Find out if a group $G$ of order $1000$ contains a proper normal subgroup $H$: Number of $p$-Sylow subgroups has many solutions

Question

I want to find out if a group $G$ of order $1000$ contains a proper normal subgroup $H$.

1. Can one solve this without the use of Sylow theorems?
2. Let's assume we will use the theorems of Sylow. We write $1000=2^3 5^3.$ For $q=5$,we find that the number of $q$-Sylow subgroups, $n_q,$ has only the solution $n_q=1.$ That means that $G$ contains a normal sungroup $H$ of order $125.$ I have nevertheless a problem with $p=2.$ In that case I get $n_p\in \{ 1,5,25,125\},$ meaning that there are many solutions for $n_p$. What does this mean i.e. how many $p$-Sylow subgroups are there in $G$? Thanks for any comment.

Answer 1

As you find yourself, $G$ surjects onto a group of order 8 with kernel order 125. Both are prime-power order, therefore nilpotent and solvable, hence so is $G$.

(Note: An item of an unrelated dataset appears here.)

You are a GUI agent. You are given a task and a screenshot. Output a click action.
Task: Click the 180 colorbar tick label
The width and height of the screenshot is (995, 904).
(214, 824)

As to the latter, let $D_{10}$ be the dihedral group of order 10　and $C_n$ be the cyclic group of order $n$. The former has five 2-Sylow subgroups, while the latter has one. It follows that $C_{1000}, C_{100}\times D_{10}, C_{10}\times D_{10}\times D_{10},D_{10}\times D_{10}\times D_{10}$ have 1,5,25,125 2-Sylows respectively.